---------- Dataset records ----------

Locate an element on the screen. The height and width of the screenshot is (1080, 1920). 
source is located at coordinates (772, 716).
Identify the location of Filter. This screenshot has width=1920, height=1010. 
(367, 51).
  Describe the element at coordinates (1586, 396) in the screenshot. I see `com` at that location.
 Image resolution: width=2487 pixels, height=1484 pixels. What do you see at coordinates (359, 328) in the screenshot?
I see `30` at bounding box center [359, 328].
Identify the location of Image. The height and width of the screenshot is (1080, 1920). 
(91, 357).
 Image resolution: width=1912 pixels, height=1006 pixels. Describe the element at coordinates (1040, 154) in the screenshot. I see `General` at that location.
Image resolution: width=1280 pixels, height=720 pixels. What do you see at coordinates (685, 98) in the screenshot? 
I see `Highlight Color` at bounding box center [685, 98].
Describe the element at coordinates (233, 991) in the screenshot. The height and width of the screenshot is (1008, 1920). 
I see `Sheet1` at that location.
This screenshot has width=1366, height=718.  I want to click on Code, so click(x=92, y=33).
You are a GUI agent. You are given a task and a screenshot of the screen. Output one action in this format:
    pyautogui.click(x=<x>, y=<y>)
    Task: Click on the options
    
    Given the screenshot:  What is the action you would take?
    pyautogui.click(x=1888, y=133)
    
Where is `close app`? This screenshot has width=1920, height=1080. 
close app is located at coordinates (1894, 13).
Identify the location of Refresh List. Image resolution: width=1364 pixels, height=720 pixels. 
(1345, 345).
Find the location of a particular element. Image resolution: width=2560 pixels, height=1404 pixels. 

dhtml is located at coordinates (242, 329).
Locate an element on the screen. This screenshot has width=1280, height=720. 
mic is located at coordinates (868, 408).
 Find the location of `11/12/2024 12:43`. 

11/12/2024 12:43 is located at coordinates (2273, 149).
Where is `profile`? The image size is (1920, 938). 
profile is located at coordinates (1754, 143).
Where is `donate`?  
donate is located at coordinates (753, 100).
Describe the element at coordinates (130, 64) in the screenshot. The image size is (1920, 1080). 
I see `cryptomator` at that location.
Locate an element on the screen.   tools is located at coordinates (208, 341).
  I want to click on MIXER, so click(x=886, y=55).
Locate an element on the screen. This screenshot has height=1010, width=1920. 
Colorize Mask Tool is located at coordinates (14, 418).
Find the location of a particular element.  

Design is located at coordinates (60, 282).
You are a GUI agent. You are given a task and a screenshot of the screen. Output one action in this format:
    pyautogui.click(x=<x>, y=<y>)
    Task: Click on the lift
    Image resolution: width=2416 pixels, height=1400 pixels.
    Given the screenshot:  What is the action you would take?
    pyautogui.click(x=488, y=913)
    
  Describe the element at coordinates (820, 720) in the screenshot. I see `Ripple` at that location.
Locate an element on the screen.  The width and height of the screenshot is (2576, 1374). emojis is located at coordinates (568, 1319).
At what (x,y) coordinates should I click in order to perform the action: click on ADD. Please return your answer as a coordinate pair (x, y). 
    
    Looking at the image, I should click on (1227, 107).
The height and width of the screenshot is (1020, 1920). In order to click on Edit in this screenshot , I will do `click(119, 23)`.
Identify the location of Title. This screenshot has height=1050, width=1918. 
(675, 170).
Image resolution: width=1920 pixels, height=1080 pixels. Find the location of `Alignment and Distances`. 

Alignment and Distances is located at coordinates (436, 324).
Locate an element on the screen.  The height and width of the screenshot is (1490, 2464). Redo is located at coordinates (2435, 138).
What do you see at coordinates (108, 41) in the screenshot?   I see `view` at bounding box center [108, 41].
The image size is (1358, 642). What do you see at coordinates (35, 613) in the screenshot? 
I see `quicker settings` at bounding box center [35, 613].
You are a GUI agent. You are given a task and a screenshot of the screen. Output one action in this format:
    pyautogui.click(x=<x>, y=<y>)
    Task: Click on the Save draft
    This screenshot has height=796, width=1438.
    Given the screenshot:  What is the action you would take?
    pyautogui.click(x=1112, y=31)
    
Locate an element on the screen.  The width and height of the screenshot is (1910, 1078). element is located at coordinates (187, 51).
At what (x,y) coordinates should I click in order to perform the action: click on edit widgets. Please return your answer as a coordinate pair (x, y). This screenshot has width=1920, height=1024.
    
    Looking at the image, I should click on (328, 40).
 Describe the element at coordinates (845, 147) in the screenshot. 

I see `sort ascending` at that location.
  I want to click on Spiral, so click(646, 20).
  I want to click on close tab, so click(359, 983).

----------

Task statement:
Retype the data from the line with "click on ADD." up to and including the line with "coordinates (2435, 138).", keeping every line identical.

Answer to the task:
At what (x,y) coordinates should I click in order to perform the action: click on ADD. Please return your answer as a coordinate pair (x, y). 
    
    Looking at the image, I should click on (1227, 107).
The height and width of the screenshot is (1020, 1920). In order to click on Edit in this screenshot , I will do `click(119, 23)`.
Identify the location of Title. This screenshot has height=1050, width=1918. 
(675, 170).
Image resolution: width=1920 pixels, height=1080 pixels. Find the location of `Alignment and Distances`. 

Alignment and Distances is located at coordinates (436, 324).
Locate an element on the screen.  The height and width of the screenshot is (1490, 2464). Redo is located at coordinates (2435, 138).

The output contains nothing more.